Job: Reproduce the rows below word for word, starting with the line containing "The width and height of the screenshot is (835, 522)." and continuing through the line containing "Action: pyautogui.click(x=215, y=506)", both included.

***** Materials provided *****

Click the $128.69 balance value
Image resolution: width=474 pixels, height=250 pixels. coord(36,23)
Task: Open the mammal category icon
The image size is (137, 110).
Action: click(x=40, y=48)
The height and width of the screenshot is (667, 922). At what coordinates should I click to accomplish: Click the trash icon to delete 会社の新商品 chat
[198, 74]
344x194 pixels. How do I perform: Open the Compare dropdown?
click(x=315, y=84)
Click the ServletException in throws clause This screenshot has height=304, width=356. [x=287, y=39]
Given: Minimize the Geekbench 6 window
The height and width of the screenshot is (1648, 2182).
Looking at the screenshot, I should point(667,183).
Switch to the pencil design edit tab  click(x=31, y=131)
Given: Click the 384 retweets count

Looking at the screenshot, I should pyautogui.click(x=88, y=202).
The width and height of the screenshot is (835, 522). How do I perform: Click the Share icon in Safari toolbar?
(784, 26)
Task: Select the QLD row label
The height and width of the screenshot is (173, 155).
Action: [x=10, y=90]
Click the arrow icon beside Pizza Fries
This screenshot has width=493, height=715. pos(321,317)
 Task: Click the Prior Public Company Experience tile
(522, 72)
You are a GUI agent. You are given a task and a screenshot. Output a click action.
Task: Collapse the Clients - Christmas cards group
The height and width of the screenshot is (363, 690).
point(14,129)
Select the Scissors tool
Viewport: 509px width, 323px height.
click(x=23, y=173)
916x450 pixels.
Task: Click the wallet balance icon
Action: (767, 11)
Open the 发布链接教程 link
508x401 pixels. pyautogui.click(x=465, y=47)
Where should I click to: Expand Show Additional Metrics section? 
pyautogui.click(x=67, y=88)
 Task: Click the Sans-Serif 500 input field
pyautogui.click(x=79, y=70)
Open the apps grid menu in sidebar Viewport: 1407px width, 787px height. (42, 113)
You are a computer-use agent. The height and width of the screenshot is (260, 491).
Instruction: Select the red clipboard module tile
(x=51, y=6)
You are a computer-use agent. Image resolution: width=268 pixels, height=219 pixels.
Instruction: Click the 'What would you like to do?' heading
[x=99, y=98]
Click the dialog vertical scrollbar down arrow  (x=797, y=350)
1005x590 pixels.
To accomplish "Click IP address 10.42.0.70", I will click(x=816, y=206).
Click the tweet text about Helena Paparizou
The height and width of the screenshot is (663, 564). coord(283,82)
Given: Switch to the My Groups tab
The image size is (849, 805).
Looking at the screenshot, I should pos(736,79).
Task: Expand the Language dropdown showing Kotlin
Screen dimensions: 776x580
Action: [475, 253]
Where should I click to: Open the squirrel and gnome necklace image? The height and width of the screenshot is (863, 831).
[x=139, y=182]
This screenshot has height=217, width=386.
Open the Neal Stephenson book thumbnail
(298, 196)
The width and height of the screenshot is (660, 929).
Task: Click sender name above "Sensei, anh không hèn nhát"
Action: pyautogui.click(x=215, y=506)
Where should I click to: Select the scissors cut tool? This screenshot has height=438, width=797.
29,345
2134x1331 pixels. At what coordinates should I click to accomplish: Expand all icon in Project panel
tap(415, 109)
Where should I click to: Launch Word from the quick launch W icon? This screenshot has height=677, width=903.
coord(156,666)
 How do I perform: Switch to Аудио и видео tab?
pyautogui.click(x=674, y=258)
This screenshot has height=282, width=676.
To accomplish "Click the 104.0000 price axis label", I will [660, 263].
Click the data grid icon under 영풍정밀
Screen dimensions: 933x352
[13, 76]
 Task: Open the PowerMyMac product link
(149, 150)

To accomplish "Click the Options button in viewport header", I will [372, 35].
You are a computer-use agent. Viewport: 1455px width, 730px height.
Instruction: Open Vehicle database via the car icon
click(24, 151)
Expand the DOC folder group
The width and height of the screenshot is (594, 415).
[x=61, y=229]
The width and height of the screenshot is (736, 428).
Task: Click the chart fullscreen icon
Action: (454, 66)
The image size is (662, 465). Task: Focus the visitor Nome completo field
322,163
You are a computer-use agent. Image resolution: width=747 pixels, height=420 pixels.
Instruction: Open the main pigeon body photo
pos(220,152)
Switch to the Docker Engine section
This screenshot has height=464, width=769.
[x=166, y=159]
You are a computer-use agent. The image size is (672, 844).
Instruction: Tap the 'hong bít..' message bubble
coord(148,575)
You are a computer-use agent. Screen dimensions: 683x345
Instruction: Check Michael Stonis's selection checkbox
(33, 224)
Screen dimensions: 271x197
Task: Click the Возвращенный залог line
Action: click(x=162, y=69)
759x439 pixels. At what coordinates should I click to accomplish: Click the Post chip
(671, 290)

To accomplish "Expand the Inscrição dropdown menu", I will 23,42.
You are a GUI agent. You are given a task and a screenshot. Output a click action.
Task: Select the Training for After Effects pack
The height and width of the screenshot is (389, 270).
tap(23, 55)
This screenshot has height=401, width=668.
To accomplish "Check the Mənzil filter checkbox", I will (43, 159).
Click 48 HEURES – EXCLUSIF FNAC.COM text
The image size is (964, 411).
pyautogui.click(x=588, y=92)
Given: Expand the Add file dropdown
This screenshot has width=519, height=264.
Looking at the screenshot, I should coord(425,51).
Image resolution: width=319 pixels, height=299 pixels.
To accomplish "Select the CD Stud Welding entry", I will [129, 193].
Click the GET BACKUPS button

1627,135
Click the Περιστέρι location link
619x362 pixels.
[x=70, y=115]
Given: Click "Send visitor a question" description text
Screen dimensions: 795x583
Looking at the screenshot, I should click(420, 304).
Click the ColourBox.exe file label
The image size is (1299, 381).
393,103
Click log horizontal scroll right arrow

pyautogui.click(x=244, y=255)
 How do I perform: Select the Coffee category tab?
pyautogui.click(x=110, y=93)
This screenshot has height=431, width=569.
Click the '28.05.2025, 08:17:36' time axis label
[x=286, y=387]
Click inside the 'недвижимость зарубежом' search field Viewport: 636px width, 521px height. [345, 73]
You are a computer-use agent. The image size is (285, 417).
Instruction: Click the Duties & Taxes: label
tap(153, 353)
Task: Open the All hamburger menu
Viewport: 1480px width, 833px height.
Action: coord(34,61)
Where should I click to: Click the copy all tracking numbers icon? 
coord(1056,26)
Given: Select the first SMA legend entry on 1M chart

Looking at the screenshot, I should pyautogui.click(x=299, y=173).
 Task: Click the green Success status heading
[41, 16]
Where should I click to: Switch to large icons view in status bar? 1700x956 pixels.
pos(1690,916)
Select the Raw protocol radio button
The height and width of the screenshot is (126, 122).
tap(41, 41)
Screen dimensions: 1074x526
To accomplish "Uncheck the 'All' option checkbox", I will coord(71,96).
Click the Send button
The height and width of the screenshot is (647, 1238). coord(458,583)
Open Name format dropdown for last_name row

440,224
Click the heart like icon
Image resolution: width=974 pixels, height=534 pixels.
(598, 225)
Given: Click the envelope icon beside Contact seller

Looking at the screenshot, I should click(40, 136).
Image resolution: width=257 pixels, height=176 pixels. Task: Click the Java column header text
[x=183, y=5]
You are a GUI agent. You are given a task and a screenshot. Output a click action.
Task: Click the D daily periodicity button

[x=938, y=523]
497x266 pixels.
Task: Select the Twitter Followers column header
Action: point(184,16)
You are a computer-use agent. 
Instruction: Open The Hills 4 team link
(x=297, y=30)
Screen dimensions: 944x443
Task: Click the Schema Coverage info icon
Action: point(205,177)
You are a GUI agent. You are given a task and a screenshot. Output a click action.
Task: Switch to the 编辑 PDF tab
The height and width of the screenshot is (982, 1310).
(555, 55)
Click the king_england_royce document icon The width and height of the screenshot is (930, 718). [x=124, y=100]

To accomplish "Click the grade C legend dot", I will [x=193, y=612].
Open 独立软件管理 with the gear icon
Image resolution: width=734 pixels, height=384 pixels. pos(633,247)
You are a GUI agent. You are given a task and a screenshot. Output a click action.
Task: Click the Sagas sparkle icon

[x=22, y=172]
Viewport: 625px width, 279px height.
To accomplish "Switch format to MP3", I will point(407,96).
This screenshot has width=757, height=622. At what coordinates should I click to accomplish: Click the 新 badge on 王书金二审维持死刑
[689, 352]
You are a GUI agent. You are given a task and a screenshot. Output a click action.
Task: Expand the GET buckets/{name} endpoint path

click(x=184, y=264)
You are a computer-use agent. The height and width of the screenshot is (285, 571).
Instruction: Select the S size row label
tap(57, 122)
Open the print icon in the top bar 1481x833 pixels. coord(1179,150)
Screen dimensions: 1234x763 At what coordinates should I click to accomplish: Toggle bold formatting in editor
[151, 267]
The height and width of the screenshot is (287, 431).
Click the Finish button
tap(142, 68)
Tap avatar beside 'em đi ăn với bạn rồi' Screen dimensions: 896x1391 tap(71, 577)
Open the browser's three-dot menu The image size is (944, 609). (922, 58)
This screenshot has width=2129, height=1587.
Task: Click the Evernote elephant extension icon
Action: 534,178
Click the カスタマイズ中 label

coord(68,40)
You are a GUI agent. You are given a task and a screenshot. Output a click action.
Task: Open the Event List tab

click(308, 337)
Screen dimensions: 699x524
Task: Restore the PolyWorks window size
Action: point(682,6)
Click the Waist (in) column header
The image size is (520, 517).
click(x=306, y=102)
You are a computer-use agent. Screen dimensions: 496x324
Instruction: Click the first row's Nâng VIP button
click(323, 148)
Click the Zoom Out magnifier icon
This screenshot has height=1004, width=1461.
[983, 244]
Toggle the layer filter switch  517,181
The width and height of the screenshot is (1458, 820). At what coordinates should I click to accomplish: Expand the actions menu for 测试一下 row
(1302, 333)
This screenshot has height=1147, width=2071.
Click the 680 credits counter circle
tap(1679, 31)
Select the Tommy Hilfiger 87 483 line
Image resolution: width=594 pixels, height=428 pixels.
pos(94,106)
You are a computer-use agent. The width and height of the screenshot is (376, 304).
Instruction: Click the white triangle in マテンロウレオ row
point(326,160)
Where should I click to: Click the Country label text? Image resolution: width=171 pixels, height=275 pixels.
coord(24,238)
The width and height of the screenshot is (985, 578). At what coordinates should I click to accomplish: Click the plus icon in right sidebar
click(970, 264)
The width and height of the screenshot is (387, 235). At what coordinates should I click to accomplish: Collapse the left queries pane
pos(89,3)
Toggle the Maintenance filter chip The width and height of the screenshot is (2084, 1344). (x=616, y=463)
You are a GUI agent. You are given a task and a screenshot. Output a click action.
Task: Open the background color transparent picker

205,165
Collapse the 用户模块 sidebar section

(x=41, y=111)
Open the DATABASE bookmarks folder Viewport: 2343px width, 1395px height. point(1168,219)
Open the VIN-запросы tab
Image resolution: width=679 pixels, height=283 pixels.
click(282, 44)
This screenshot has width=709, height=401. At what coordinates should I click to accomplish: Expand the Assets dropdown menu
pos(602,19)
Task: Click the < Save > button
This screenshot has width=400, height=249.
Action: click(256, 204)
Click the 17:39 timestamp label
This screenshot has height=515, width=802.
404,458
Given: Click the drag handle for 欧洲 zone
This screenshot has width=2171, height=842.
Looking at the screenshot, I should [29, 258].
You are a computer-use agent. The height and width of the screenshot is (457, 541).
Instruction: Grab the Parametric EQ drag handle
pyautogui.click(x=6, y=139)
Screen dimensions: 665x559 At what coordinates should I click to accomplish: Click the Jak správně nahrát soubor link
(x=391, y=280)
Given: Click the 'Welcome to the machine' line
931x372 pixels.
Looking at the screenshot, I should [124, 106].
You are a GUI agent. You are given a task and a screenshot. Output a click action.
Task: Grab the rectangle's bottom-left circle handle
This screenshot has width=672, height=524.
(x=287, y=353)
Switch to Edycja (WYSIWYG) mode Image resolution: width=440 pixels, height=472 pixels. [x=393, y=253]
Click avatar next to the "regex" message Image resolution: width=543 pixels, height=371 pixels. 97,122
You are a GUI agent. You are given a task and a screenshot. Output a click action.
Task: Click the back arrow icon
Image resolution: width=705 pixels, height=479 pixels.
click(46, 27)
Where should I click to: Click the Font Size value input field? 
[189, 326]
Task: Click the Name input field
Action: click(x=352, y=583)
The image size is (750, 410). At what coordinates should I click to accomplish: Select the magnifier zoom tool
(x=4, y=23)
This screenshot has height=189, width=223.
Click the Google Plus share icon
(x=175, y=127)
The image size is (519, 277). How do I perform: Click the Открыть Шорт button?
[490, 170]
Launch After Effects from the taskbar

*****

Result:
The width and height of the screenshot is (835, 522). How do I perform: Click the Share icon in Safari toolbar?
(784, 26)
Task: Select the QLD row label
The height and width of the screenshot is (173, 155).
Action: [x=10, y=90]
Click the arrow icon beside Pizza Fries
This screenshot has width=493, height=715. pos(321,317)
 Task: Click the Prior Public Company Experience tile
(522, 72)
You are a GUI agent. You are given a task and a screenshot. Output a click action.
Task: Collapse the Clients - Christmas cards group
The height and width of the screenshot is (363, 690).
point(14,129)
Select the Scissors tool
Viewport: 509px width, 323px height.
click(x=23, y=173)
916x450 pixels.
Task: Click the wallet balance icon
Action: (767, 11)
Open the 发布链接教程 link
508x401 pixels. pyautogui.click(x=465, y=47)
Where should I click to: Expand Show Additional Metrics section? 
pyautogui.click(x=67, y=88)
 Task: Click the Sans-Serif 500 input field
pyautogui.click(x=79, y=70)
Open the apps grid menu in sidebar Viewport: 1407px width, 787px height. (42, 113)
You are a computer-use agent. The height and width of the screenshot is (260, 491).
Instruction: Select the red clipboard module tile
(x=51, y=6)
You are a computer-use agent. Image resolution: width=268 pixels, height=219 pixels.
Instruction: Click the 'What would you like to do?' heading
[x=99, y=98]
Click the dialog vertical scrollbar down arrow  (x=797, y=350)
1005x590 pixels.
To accomplish "Click IP address 10.42.0.70", I will click(x=816, y=206).
Click the tweet text about Helena Paparizou
The height and width of the screenshot is (663, 564). coord(283,82)
Given: Switch to the My Groups tab
The image size is (849, 805).
Looking at the screenshot, I should pos(736,79).
Task: Expand the Language dropdown showing Kotlin
Screen dimensions: 776x580
Action: [475, 253]
Where should I click to: Open the squirrel and gnome necklace image? The height and width of the screenshot is (863, 831).
[x=139, y=182]
This screenshot has height=217, width=386.
Open the Neal Stephenson book thumbnail
(298, 196)
The width and height of the screenshot is (660, 929).
Task: Click sender name above "Sensei, anh không hèn nhát"
Action: pyautogui.click(x=215, y=506)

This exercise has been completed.